Editorial
¿Burbuja de fin de sexenio?
Se dieron a conocer ayer dos indicadores en principio reconfortantes: el Banco de México informó que la inflación del año recién pasado fue de sólo 3.33 por ciento, la más baja desde 1968; adicionalmente, la Bolsa Mexicana de Valores logró un nuevo máximo histórico, al situarse el Indice de Precios y Cotizaciones en 18 mil 999 unidades. Por su parte, el presidente Vicente Fox anunció para el presente año las "inversiones más grandes de la historia" en política social.
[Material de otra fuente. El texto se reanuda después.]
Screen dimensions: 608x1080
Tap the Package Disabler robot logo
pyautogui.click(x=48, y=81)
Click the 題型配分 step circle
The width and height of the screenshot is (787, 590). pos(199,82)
A primera vista, estos tres factores hablarían de una economía sólida y próspera y de una notable estabilidad financiera del país en vísperas de los comicios presidenciales de julio próximo y de la sucesión presidencial de diciembre. Sin embargo, la ciudadanía mexicana tiene fundadas razones históricas para desconfiar de las buenas noticias económicas difundidas en las postrimerías sexenales: entre 1976 y 1994-95, los términos presidenciales y los arranques de nuevas administraciones trajeron aparejadas crisis mayúsculas, con la excepción de 1988: la catástrofe en el sexenio de Miguel de la Madrid no ocurrió al final del sexenio, sino que tuvo lugar a todo lo largo de éste. La transición del zedillismo al foxismo, tersa en términos de estabilidad financiera, es, en esta perspectiva, una excepción, más que una norma, en la historia reciente, y no alcanza a borrar los reflejos mentales que todavía asocian cambio de presidente con desastre económico.
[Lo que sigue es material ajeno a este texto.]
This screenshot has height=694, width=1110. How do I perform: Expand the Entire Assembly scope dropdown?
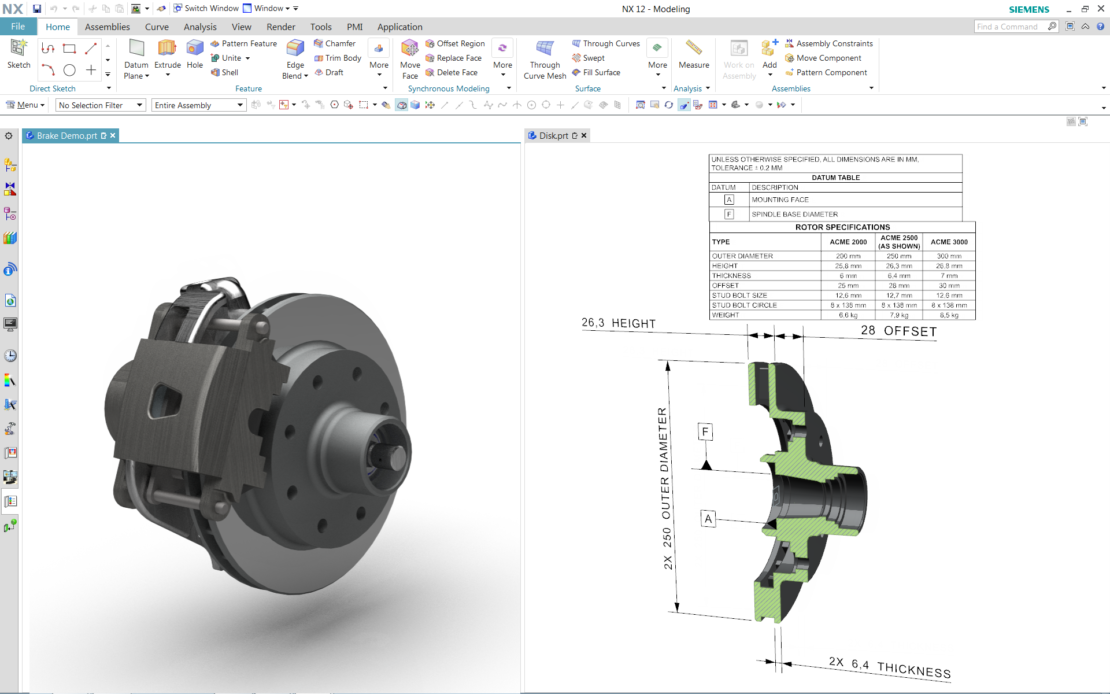197,104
Uno de los factores recurrentes en la gestación de estos desastres es la tendencia de los gobernantes en turno a crear bonanzas artificiales con el propósito de impulsar la permanencia en el poder de sus grupos respectivos. El caso más claro fue el del salinismo, que sumergió al país en una realidad virtual en la que México había dado, por fin, el salto al primer mundo, y en la que el neoliberalismo salvaje (llamado "liberalismo social" en los textos oficiales) resultaba la panacea para superar el atraso, las desigualdades y la miseria.
Con esos antecedentes, y con la experiencia de cinco años de construcción discursiva de una nación idílica paralela a la real Foxilandia resulta inevitable experimentar, ante datos como los mencionados, cierto escepticismo, e incluso cierta sensación de déjà-vu.
Más allá de impresiones subjetivas y de reflejos arraigados, resulta inocultable que el ejercicio del gasto social en este año por no hablar de la machacona propaganda oficial sobre logros "históricos" en todos los terrenos tiene una marcada intención electorera para favorecer a Acción Nacional, el partido del Presidente. Es inocultable, también, la insistencia del Ejecutivo Federal en llamar estabilidad al estancamiento y su manejo tramposo de las cifras del gasto social; por ejemplo, el foxismo dio por inflar el gasto educativo de su gobierno mediante el sencillo procedimiento de incluir en él las inversiones privadas en el rubro.
En el panorama casi idílico finisexenal de los macroindicadores salta un número rojo aparentemente menor: el déficit comercial de mil 500 millones de dólares en noviembre del año pasado, dado a conocer por la Secretaría de Hacienda y Crédito Público, la cual subraya que en ese periodo las exportaciones se incrementaron en más de 19 por ciento, frente a un crecimiento de 12.6 de las importaciones. Así presentados, los datos tendrían que ser tranquilizadores. Pero si se analizan con cuidado, se tendrá que el déficit no es más grande gracias a que las cotizaciones internacionales del petróleo siguen por las nubes y a que el componente principal de las exportaciones nacionales es, precisamente, el hidrocarburo. Por lo demás, el gobierno presume los altos niveles de las reservas internacionales de divisas, sin mencionar la enorme inyección de dólares que representan las remesas de los trabajadores migrantes para la economía nacional.
Después de cinco años de administración foxista, el país se mantiene a flote, en suma, por la coyuntura favorable pero ajena de los altos precios petroleros y por el sacrificio de cientos de miles de mexicanos a quienes la economía nacional no tiene nada que ofrecer, diga lo que diga el titular del Ejecutivo federal sobre las astronómicas inversiones sociales de su gobierno. Resulta obligado, en tal circunstancia, evocar las burbujas de prosperidad del pasado reciente y sus catastróficos resultados económicos, políticos y humanos.